** Problem statement **
Show all lines containing "agent" from the data below.

(Stored items from a collection)
┌────────

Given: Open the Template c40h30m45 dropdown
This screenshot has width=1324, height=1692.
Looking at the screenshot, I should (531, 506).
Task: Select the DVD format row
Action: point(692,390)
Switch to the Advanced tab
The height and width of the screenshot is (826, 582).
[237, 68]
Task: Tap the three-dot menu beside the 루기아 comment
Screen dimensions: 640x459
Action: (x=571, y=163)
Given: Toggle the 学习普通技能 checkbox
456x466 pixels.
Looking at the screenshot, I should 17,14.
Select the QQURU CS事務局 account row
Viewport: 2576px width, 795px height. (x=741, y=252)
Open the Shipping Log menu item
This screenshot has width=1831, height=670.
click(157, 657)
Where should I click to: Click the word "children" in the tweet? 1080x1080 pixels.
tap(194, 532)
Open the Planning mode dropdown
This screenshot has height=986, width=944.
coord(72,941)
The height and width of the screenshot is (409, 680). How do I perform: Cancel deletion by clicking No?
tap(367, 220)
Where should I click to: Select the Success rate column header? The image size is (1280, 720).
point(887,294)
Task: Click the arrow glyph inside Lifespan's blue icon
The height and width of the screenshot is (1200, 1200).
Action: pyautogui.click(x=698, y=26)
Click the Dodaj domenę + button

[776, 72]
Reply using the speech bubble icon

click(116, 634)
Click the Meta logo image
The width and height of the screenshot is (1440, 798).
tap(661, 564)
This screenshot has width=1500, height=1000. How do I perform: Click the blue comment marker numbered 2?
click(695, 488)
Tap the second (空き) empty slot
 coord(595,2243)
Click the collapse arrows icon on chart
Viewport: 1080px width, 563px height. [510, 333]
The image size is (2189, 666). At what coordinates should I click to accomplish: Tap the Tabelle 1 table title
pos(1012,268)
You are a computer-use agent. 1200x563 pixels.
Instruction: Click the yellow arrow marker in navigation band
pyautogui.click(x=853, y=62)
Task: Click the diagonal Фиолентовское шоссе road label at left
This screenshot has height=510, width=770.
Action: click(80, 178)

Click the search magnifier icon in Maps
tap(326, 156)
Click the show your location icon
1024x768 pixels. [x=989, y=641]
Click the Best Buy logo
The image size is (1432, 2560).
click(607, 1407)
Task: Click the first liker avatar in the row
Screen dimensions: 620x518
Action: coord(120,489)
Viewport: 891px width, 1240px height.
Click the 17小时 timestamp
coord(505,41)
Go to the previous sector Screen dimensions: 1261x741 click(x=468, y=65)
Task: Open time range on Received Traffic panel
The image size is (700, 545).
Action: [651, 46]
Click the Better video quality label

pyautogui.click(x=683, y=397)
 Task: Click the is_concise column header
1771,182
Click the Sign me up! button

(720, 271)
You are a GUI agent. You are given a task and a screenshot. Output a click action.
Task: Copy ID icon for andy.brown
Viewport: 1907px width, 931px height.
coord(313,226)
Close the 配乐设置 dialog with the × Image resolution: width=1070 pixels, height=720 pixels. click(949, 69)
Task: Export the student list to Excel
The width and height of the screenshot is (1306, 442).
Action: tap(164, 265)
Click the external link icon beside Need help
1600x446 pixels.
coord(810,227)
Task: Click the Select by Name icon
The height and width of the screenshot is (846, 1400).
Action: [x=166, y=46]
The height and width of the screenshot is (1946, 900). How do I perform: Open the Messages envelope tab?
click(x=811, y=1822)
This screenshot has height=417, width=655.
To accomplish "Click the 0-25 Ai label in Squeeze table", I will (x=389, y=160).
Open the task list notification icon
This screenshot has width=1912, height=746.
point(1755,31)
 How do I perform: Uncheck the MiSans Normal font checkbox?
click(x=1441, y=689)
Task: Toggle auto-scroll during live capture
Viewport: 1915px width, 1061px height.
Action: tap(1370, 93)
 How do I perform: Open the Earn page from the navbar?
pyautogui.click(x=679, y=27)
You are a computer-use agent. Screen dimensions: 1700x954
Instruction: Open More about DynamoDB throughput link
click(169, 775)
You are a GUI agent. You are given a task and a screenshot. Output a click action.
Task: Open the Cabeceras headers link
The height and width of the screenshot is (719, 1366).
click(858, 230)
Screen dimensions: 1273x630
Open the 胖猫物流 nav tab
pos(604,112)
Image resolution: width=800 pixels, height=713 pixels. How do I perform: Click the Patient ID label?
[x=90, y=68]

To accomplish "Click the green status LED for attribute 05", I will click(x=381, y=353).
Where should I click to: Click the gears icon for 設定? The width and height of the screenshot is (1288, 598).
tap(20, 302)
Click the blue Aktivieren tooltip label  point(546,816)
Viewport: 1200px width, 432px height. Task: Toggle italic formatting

└────────

** Written solution **
You are a computer-use agent. 1200x563 pixels.
You are a GUI agent. You are given a task and a screenshot. Output a click action.
You are a computer-use agent. Screen dimensions: 1700x954
You are a GUI agent. You are given a task and a screenshot. Output a click action.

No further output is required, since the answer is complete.